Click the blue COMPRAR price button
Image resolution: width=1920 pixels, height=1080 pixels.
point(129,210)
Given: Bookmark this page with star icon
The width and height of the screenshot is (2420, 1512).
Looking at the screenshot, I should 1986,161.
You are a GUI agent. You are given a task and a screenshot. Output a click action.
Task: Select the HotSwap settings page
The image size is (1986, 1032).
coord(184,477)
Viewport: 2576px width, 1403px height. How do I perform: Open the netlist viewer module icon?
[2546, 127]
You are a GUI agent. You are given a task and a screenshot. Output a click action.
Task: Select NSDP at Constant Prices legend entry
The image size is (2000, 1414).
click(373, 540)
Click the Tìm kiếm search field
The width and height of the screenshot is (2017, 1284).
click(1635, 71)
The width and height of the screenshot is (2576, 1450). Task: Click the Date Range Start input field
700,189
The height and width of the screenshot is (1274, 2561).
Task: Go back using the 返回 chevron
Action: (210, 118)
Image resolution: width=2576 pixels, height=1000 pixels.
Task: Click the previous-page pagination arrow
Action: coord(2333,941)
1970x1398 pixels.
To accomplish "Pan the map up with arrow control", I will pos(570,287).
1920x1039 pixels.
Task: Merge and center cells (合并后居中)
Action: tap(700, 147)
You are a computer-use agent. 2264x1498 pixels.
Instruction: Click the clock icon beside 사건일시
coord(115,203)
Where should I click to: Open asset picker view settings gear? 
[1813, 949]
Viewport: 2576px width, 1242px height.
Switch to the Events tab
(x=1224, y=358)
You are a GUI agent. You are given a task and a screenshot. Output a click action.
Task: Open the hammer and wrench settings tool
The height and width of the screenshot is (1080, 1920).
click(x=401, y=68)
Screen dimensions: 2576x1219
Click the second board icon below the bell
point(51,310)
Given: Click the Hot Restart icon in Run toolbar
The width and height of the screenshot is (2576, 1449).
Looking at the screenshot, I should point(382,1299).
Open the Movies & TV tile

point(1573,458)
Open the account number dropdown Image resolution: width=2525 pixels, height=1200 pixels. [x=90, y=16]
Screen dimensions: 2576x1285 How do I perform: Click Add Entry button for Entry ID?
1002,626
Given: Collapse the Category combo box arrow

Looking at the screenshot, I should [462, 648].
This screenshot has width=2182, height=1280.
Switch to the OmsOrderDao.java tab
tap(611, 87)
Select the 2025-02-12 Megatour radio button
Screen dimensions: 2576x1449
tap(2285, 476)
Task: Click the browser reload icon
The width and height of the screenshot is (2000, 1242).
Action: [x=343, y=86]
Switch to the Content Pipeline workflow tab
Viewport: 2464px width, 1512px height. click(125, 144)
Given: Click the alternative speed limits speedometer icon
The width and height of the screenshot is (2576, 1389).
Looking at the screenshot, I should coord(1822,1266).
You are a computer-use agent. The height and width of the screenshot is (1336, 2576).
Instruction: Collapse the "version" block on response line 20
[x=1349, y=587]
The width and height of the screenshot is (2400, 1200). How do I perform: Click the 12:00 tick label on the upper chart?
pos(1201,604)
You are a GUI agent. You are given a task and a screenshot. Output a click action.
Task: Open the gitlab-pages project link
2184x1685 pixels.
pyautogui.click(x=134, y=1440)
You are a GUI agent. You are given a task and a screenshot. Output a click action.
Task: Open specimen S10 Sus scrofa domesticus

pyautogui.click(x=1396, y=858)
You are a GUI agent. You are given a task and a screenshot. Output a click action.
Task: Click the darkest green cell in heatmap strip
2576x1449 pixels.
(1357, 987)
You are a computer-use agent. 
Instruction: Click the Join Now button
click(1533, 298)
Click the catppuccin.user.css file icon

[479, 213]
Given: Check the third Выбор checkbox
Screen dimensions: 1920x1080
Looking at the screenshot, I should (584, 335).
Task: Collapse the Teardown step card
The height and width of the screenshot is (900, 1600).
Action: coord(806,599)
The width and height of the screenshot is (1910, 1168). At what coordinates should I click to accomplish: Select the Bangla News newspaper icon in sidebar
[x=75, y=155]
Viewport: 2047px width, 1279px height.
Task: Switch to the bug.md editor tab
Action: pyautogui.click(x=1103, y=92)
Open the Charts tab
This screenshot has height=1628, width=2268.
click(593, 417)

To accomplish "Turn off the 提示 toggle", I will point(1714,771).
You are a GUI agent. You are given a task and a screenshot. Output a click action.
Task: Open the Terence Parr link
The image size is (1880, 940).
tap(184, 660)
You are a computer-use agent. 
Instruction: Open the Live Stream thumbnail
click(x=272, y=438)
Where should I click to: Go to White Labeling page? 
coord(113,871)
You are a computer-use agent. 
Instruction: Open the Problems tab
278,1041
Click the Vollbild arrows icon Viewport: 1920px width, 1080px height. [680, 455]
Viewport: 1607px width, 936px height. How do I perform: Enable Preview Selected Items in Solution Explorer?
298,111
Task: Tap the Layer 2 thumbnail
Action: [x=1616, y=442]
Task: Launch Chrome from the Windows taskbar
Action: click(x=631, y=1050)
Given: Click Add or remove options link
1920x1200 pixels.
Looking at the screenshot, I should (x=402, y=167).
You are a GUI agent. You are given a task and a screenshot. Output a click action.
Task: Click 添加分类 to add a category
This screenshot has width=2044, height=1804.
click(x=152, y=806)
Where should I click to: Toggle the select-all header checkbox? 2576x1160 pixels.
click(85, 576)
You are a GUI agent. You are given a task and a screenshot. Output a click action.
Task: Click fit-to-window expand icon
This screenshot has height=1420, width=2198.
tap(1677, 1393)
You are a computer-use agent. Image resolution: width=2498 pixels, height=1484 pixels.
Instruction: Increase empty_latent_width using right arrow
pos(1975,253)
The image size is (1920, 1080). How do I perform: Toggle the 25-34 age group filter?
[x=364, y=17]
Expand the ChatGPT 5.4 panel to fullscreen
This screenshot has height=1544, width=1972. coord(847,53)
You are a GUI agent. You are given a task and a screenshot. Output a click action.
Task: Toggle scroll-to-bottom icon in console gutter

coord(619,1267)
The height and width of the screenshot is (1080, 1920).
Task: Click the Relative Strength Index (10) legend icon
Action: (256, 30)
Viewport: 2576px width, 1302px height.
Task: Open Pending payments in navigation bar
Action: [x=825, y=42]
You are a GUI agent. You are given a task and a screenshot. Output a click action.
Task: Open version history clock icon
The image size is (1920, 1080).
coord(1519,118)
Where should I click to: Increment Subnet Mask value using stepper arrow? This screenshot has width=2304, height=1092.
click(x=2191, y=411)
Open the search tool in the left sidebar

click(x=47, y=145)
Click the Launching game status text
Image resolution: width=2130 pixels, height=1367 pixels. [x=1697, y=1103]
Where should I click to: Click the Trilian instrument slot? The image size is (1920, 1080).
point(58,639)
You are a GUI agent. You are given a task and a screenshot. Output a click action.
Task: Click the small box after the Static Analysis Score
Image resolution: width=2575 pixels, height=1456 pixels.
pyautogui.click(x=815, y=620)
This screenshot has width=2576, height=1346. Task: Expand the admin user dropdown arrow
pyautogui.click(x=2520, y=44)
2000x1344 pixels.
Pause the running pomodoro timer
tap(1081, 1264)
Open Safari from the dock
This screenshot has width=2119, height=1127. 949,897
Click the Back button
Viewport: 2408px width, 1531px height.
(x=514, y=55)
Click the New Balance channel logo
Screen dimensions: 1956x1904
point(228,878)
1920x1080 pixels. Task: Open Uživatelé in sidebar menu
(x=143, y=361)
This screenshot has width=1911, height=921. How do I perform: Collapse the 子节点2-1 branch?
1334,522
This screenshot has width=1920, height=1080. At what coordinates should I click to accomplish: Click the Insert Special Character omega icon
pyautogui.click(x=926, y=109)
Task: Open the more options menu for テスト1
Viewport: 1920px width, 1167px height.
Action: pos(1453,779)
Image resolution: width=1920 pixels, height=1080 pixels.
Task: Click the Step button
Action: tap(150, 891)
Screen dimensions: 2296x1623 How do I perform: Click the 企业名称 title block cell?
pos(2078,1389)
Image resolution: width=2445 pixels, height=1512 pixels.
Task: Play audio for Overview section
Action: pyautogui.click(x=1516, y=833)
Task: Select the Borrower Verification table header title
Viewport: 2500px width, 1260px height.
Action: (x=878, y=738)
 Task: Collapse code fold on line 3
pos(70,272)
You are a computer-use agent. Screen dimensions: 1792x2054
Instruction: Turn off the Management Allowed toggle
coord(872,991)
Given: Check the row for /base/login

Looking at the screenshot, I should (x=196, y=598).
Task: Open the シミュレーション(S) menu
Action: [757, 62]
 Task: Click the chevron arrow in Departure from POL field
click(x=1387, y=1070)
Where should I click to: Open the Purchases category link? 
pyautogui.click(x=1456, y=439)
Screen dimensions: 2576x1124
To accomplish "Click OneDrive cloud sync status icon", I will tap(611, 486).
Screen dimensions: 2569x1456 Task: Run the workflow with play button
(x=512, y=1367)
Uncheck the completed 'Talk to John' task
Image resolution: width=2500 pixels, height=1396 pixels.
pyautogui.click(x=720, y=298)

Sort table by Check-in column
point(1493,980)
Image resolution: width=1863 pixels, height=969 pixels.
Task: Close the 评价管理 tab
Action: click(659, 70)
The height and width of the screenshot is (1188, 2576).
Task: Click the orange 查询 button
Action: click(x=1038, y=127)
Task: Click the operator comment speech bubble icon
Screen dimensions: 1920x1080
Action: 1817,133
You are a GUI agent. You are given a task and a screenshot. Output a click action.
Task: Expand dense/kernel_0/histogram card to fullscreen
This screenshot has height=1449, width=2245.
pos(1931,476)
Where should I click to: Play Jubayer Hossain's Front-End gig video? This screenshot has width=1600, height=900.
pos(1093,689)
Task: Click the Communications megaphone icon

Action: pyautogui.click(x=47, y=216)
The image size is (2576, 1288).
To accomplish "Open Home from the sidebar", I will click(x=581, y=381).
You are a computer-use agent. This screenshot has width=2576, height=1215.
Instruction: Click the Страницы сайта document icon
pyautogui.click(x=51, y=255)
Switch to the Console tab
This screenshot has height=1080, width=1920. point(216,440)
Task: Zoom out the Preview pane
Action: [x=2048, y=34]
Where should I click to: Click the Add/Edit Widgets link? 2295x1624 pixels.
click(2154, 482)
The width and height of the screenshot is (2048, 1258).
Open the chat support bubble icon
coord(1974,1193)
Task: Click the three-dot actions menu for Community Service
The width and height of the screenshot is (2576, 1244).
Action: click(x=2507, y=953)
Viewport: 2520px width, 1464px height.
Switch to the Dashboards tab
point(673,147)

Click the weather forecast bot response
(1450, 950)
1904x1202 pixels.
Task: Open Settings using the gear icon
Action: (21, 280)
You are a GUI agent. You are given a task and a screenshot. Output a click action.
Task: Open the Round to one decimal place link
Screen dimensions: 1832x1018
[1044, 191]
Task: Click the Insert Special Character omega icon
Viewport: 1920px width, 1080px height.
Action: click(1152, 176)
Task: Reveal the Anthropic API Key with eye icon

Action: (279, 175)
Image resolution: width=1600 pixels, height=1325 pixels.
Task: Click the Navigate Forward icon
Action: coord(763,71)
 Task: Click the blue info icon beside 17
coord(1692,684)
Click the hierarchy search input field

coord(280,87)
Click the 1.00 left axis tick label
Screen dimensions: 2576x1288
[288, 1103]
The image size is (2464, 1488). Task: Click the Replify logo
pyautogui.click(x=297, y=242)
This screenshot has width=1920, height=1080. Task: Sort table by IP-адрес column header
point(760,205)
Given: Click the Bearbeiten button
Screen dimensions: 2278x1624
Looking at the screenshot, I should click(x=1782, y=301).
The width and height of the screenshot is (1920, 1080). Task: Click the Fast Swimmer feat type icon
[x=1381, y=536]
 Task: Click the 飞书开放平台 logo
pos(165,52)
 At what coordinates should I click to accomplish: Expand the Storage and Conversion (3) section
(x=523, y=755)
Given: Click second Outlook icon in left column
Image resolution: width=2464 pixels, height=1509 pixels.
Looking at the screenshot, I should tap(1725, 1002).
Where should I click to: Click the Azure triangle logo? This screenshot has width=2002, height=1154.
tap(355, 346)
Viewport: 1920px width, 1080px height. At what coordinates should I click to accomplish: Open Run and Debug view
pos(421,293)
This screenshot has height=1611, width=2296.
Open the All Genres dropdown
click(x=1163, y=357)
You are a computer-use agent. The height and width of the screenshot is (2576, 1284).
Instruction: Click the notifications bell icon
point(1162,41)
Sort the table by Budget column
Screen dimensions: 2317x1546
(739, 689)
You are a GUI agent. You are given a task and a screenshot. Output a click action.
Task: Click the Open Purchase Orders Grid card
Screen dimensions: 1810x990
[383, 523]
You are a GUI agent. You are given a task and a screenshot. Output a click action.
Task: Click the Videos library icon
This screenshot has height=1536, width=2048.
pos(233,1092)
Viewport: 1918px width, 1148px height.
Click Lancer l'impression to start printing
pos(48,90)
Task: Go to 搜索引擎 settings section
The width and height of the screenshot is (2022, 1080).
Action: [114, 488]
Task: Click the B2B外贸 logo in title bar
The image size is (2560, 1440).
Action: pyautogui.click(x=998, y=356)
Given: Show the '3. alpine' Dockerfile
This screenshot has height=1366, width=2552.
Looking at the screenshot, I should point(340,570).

### Work to complete
Retype every line up to and including the one that contains "Task: Open the hammer", beginning at the first line of the records, with no edits.

### Result
Click the blue COMPRAR price button
Image resolution: width=1920 pixels, height=1080 pixels.
point(129,210)
Given: Bookmark this page with star icon
The width and height of the screenshot is (2420, 1512).
Looking at the screenshot, I should 1986,161.
You are a GUI agent. You are given a task and a screenshot. Output a click action.
Task: Select the HotSwap settings page
The image size is (1986, 1032).
coord(184,477)
Viewport: 2576px width, 1403px height. How do I perform: Open the netlist viewer module icon?
[2546, 127]
You are a GUI agent. You are given a task and a screenshot. Output a click action.
Task: Select NSDP at Constant Prices legend entry
The image size is (2000, 1414).
click(373, 540)
Click the Tìm kiếm search field
The width and height of the screenshot is (2017, 1284).
click(1635, 71)
The width and height of the screenshot is (2576, 1450). Task: Click the Date Range Start input field
700,189
The height and width of the screenshot is (1274, 2561).
Task: Go back using the 返回 chevron
Action: (210, 118)
Image resolution: width=2576 pixels, height=1000 pixels.
Task: Click the previous-page pagination arrow
Action: coord(2333,941)
1970x1398 pixels.
To accomplish "Pan the map up with arrow control", I will pos(570,287).
1920x1039 pixels.
Task: Merge and center cells (合并后居中)
Action: tap(700, 147)
You are a computer-use agent. 2264x1498 pixels.
Instruction: Click the clock icon beside 사건일시
coord(115,203)
Where should I click to: Open asset picker view settings gear? 
[1813, 949]
Viewport: 2576px width, 1242px height.
Switch to the Events tab
(x=1224, y=358)
You are a GUI agent. You are given a task and a screenshot. Output a click action.
Task: Open the hammer and wrench settings tool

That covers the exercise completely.